SLEEPING DOGS presents a different problem. Its Hong Kong is gorgeous, interactive and full of opportunities. It doesn't feel tacked onto a game that could easily do without it. Unfortunately, the game lacks the creativity to make the most of it. To say that it makes the least of it is a generous assessment.
The problems start with the writing. Wei Shen is an astonishingly bland protagonist. Good at everything, fazed by nothing. Most of the time I forgot he's an undercover cop, because when he's told to do heinous things, he doesn't bat an eyelid. He doesn't call his superiors for guidance, he doesn't hesitate. The developers seem to think it's enough drama for him to show signs of stress every time he wakes up. It isn't. It's just another dissonant aspect of a personality that never forms a coherent whole. He has no real humanity. I could care less what happens to him. Which is in itself a gigantic flaw.
The other characters are stock characters. They feel like the first draft of characters in GTA games, before actual depth was added. And the missions they give you often have little to do with anything. The objectives feel random and actually boring. Several missions ask you to play sequences of hacking mini-games and -- of all fucking things -- karaoke.
Now I speak directly to you, United Front Games and Square Enix.
Who.
The
fuck.
Wants to be forced to play a Guitar-Hero-for-dummies version.
Of karaoke.
In a game that has a competent melee combat system, acceptable gunplay and surprisingly responsive driving, why would you build missions around hacking a safe or pressing a button to fast-talk people?

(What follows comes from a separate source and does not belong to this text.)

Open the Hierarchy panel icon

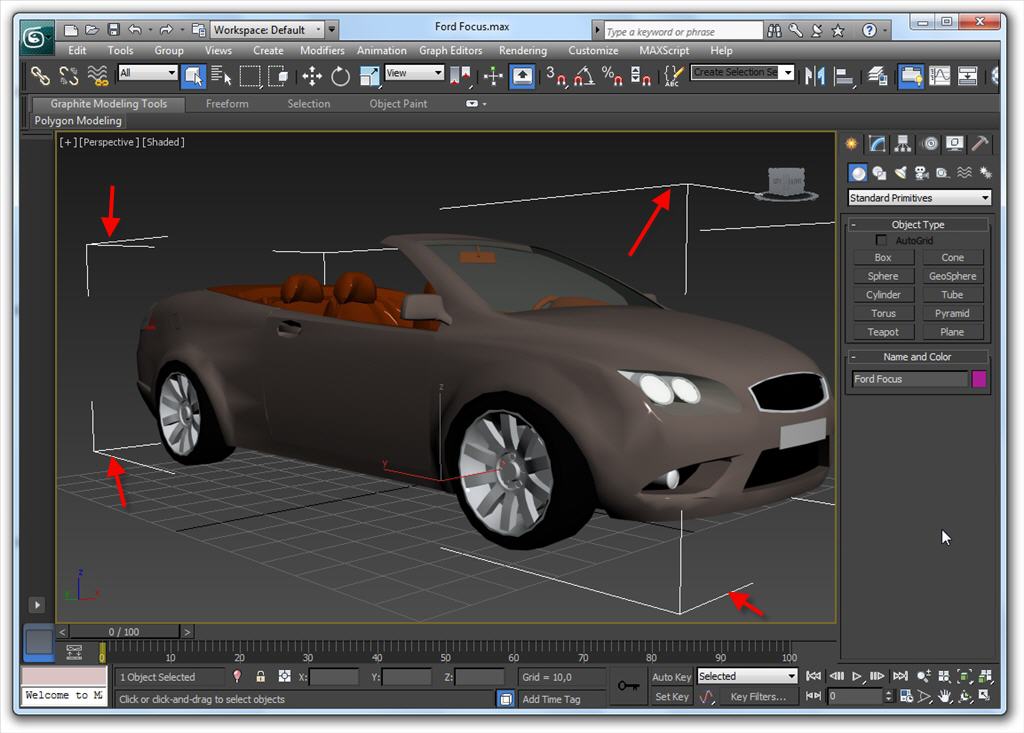click(903, 144)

(Yes. This happens. A guard shows up and asks what are you doing, a button prompt appears, you press it and Wei comes up with an excuse that convinces the guard to let him in peace. This is an actual gameplay feature.)
Why, in a crime game that has this:
Would you focus on this:
The more I played SLEEPING DOGS, the more it felt like a waste of time. The story is completely lacking in ambition, the missions are uninteresting and often rely on the game's least entertaining features and the overall gameplay design has a kitchen sink approach that hilariously breaks the game's previously established level of realism.

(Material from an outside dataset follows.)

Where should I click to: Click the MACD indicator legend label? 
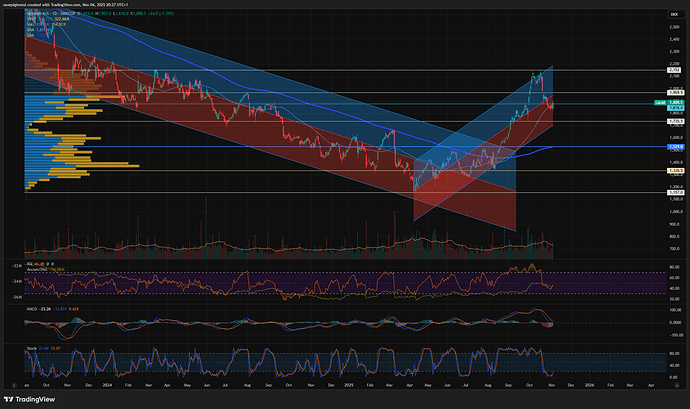pos(33,311)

Consider, for example, the ability to make your car lurch forward or sideways to ram other cars. Even DRIVER SAN FRANCISCO, the game this feature was borrowed from, had the common sense to make this ability available only in the protagonist's
dreams (which, no spoiler, last for most of the game). And the designers also remembered to prevent this lurch from adding actual speed to the cars, which would give players a game-breaking advantage during races. The developers of SLEEPING DOGS didn't notice this problem.
And then there's the pathetic health shrines that increase Wei's health after he performs a ritual. This is yet another aspect of what can charitably be called Wei's personality that never shows up anywhere else, and thus feels more like a stereotype of Chinese culture than anything.
And then... there's the sexism.
The female characters in SLEEPING DOGS bother me, because they seem to exist solely for Wei to conquer them. You meet them during a mission, they leave you their cellphone, you call them, you meet them, you do things for them and they have sex with you. They are all attracted to Wei's skills at driving, fighting, hacking, etc. instead of his personality (understandably, since he doesn't have one). It's that line of thinking that, to paraphrase a tweet by Hexjackal, equates women to machines in which you put coins until sex comes out.
Nearly all of the women in SLEEPING DOGS are like that. They show no further depth or narrative purpose. The only reason they're in the game is to be a mission for which the reward is sex. There's no option to advance the relationship, only to conquer the next woman. I had a hint of hope when Wei gets angry at a woman who's cheating on him, and she rightfully reminds him he's cheated on her first. Sadly, this goes nowhere. Wei and the narrative are entirely unnaffected by this. It's like the moment only exists to be a mildly amusing ending to a "tail the car" mission, and to encourage you to conquer new women. Plot-wise, it's pointless. Gameplay-wise, it's padding.
No woman impresses Wei, no woman challenges him or teaches him something in any meaningful way. Most of them are there to give you easy mission objectives and reward you with sex. The only reason this isn't that sexist is due to Wei being such a good-at-everything bore of a character that
nobody ever impresses him or teaches him or challenges him. Plus none of the characters, men or women, have any actual depth. The game's sexism is more of a side effect of overall shitty, lazy writing. "We need more stuff for the player to do." "How about dating minigames?" "Bingo."
And your writing truly has to be shitty when actual sexism seems too sophisticated for it.
After a mission in which yet another female character left me her cellphone number after I won a street race for her (by a wide margin, thanks to the magic of the "ram" button), I went to another mission briefing in which I was told to do something I instantly recognized as a minigame. And I simply said "no," quit the game and uninstalled it. Without a second thought. Because it's a pointless, vapid, insubstantial timewaste of a game.
And this may be because of the open-world setting. Having populated it with so many minigames, the developers apparently decided that nearly every mission should consist of doing one or two of them with some story-flavored context added. It's like they built the world first and, seeing what it already offered, built the story around that without adding anything else. In my (admittedly incomplete) playtime, there was nothing even approaching the level of craft from the heist mission in GTA 4 or the ambush mission in RED DEAD REDEMPTION.
All in all, SLEEPING DOGS is a decent sandbox with a shitty story and uninspired gameplay tacked on. The Hong Kong created for the game could have been a great setting for so much more.